The committee had sought a meeting with Petroleum Cabinet Secretary John Munyes to explain the progress in setting up the PDL Fund last week Wednesday but he did not show up, which saw the committee summon him under the Parliamentary Powers and Privilege Act, 2017.
If he does not show up, Mr Munyes could face a fine of up to Sh500,000.
"We are invoking the relevant laws and he is being summoned to appear before this committee on June 14, failure to which we will use the law to make him appear and answer Kenyans,” said Maina.
It is, however, not the first that Munyes has had a run-in with the committee after being invited and failing to show up for a meeting.
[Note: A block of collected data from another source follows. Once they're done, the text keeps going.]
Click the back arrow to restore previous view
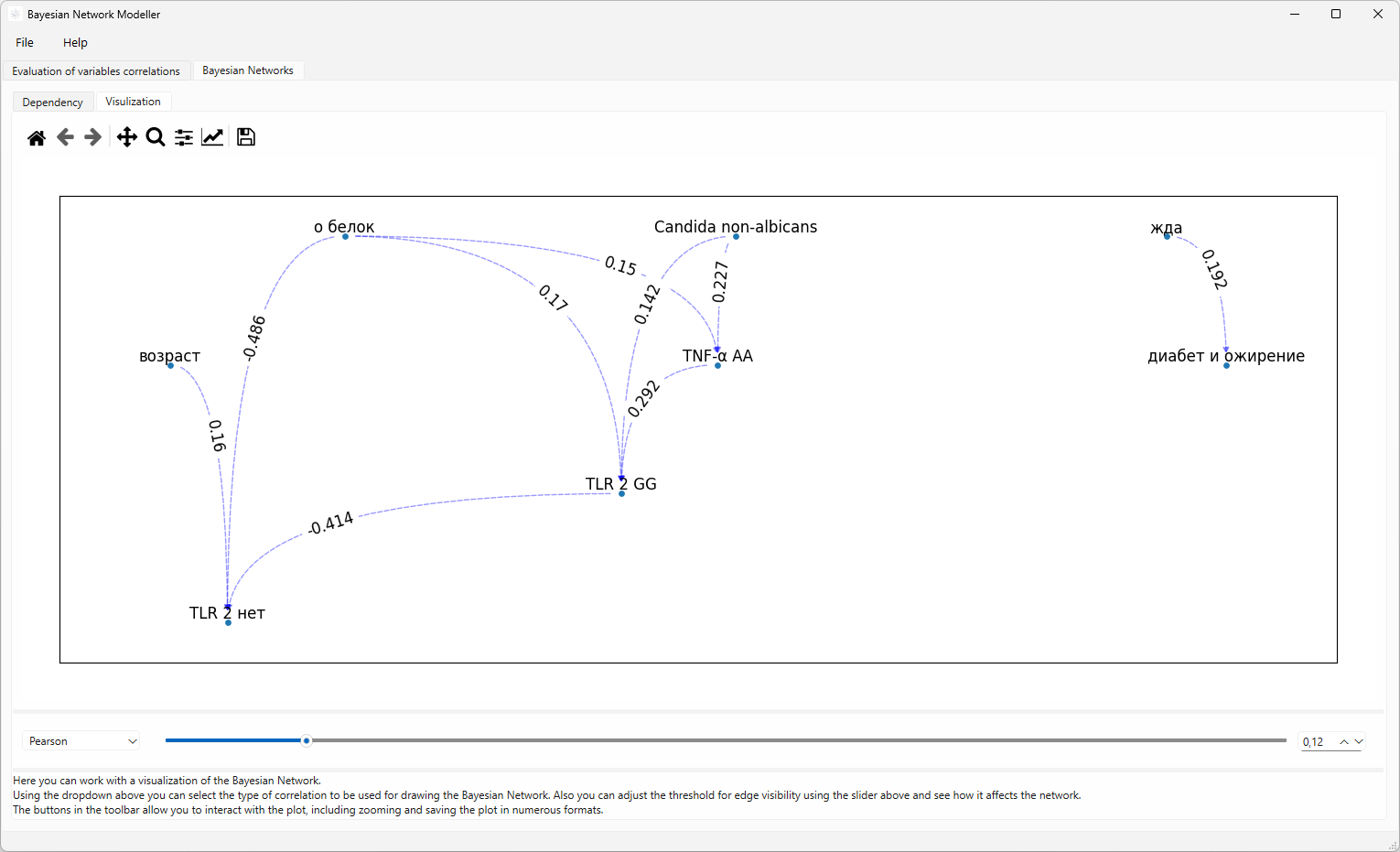 click(x=65, y=136)
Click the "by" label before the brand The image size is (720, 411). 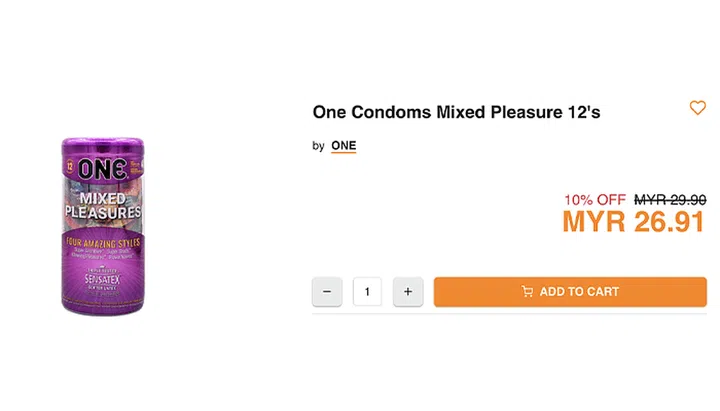coord(318,146)
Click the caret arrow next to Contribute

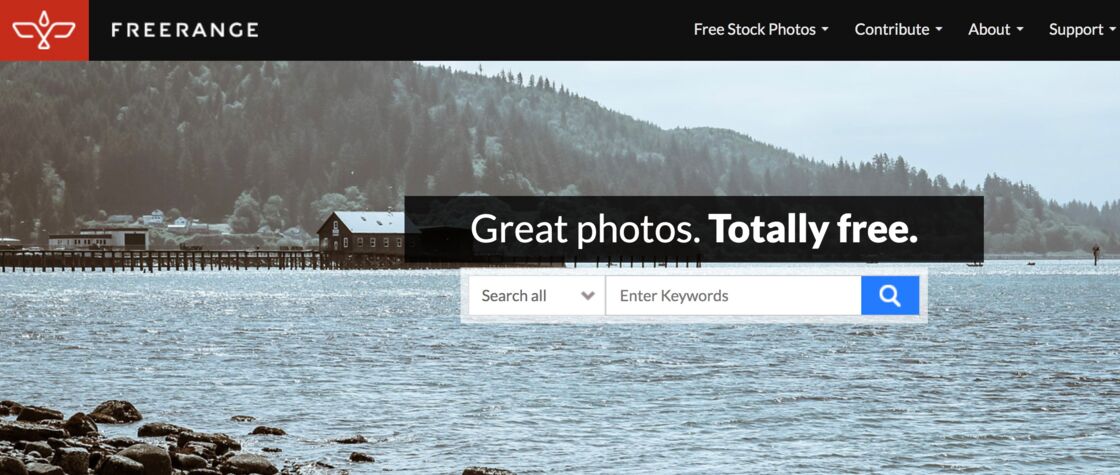(939, 29)

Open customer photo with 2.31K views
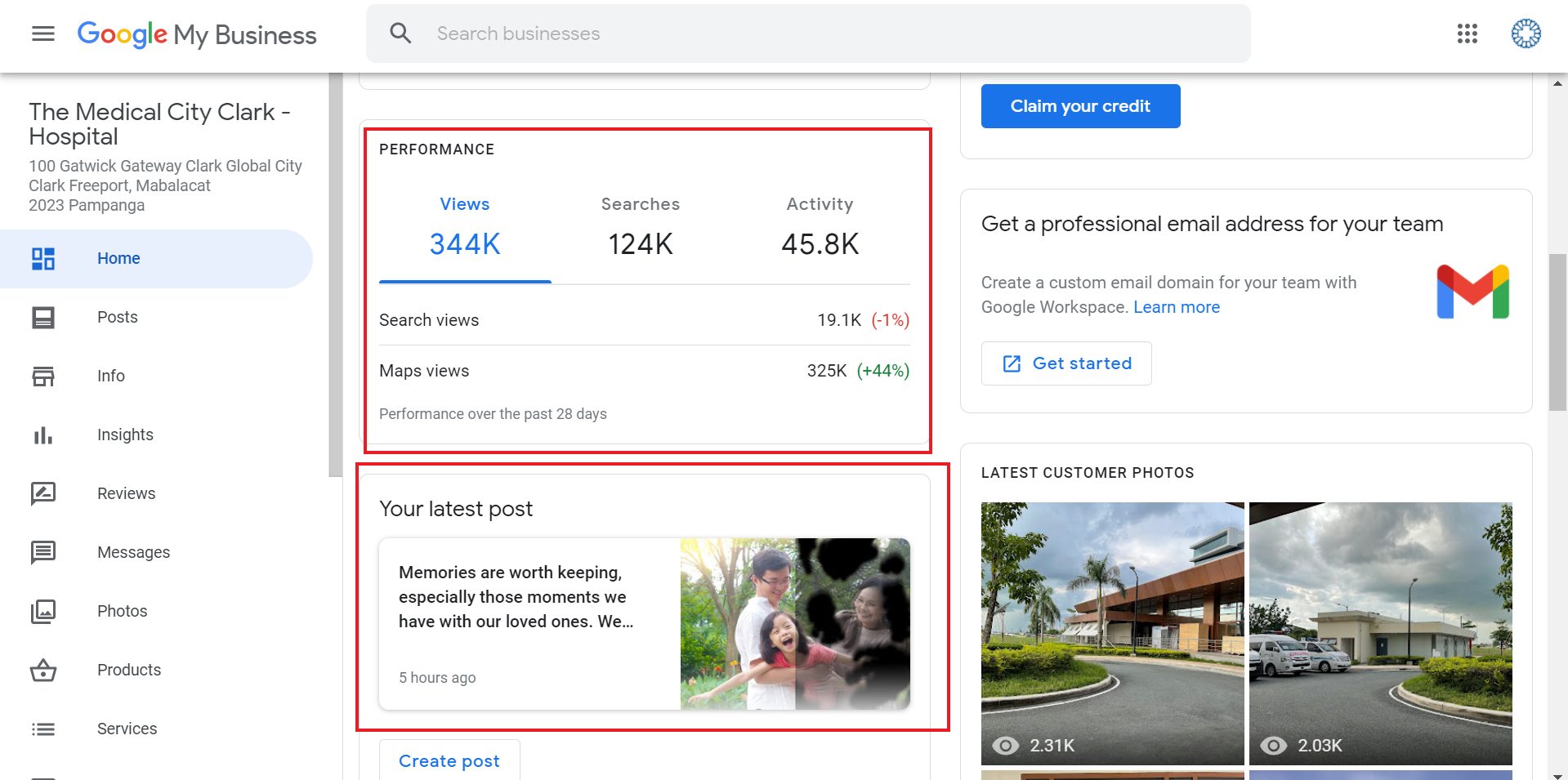pos(1112,633)
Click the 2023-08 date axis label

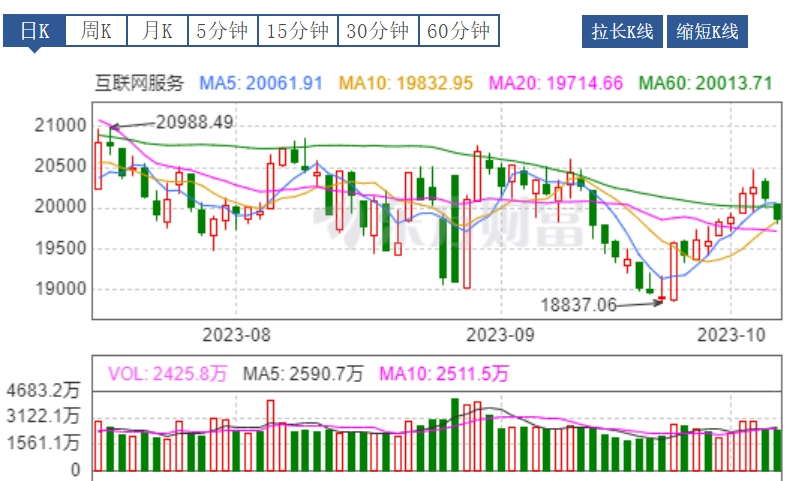[237, 333]
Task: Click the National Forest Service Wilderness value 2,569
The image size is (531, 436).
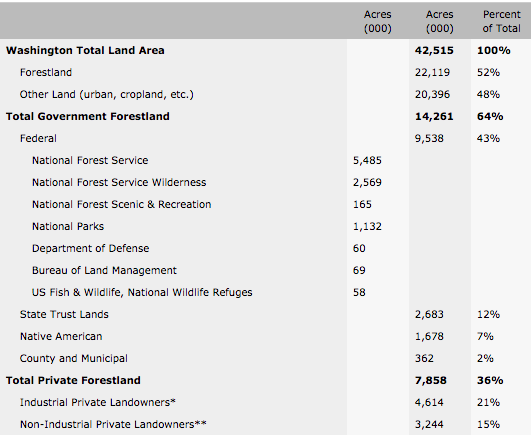Action: click(x=367, y=183)
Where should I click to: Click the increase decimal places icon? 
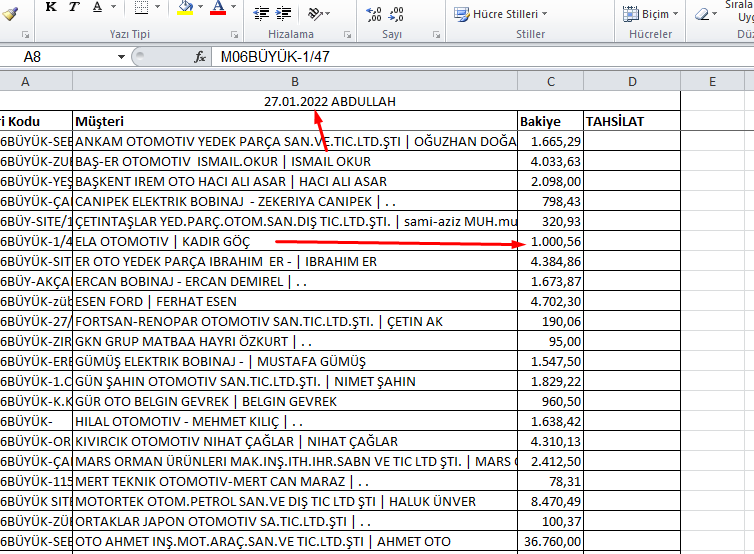pos(374,14)
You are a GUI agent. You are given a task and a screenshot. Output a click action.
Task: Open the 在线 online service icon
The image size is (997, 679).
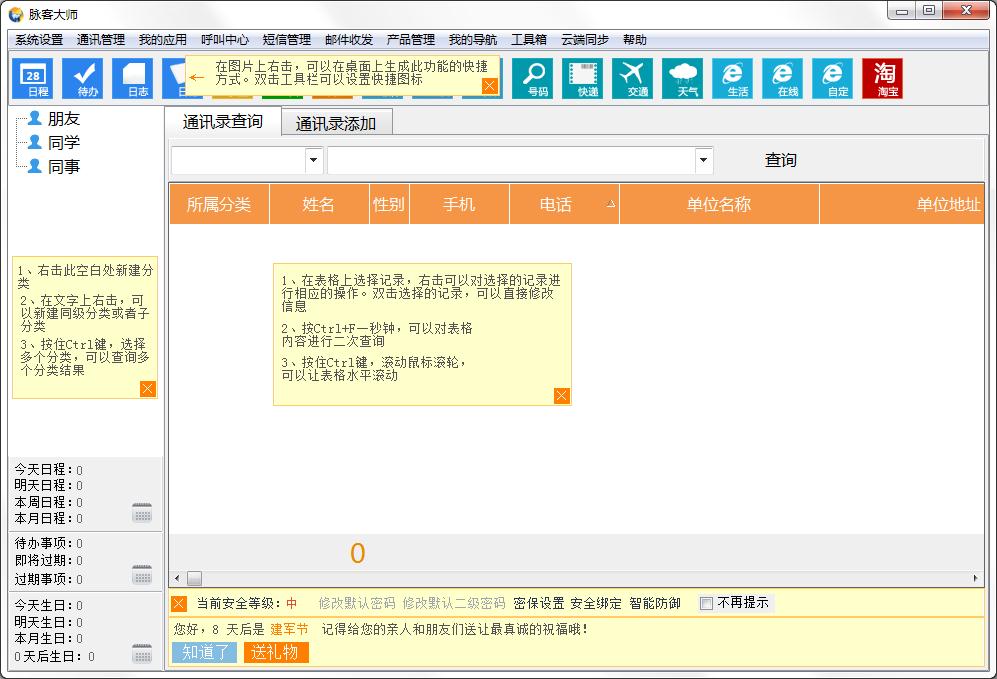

He got away lightly, despite the threats.
That fuel is an easy target for Treasury’s revenue-raising measures is clear even to the Petroleum ministry, which in March, while trying to justify the high pump prices, noted taxes formed a key component of fuel prices.
Munyes said in a statement that high taxation of petroleum products is not unique to Kenya but a global practice.
While he compared prices in Kenya and other markets, the data that he gave showed that while Tanzanians and Ugandans are highly taxed, they are nowhere near the level that Kenyans are subjected to.
“Taxes and levies form a key component of the petroleum pump price not only in Kenya but across many countries. The contribution of taxes and levies to the current pump price of super petrol is 46.68 per cent, to that of diesel is 42.24 per cent while to that of kerosene is 40.42 per cent,” the CS said.
“Regionally, the contribution of taxes to pump prices is as follows: Uganda 34.11 per cent and Tanzania 38.82 per cent.”
In his comparison, Munyes also compared Kenya’s tax regime with those of more advanced economies whose citizens have much higher spending power.
Benchmarks
While many have high tax rates for petroleum, their level of service delivery is also nowhere close to the Government of Kenya’s public service to its citizens.
“A quick benchmark across the other world economies indicates that as of 2020 the tax contribution to pump prices was as follows – India (69 per cent), Italy (64 per cent), France (63 per cent), Germany (63 per cent),” said Munyes.
Among the major recent hikes in taxes is the eight per cent value-added tax effected in 2018 on all petroleum products, which was a negotiated rate after public outcry rather than the standard 16 per cent.
The same year, the government introduced an anti-adulteration levy on kerosene at Sh18 per litre of the fuel, which raised its cost to be at par with that of diesel to dissuade unscrupulous traders from increasing diesel volumes with kerosene.
Excise duty on kerosene was also increased by Sh3.10 per litre, pushing the total excise duty to Sh10.31 from Sh7.21, in a move aimed at reducing adulteration.
The Road Maintenance Levy has in the last decade doubled to Sh18 per litre of diesel and petrol from Sh9 per litre. It was initially adjusted in 2014 to Sh12 then to Sh18 in 2016.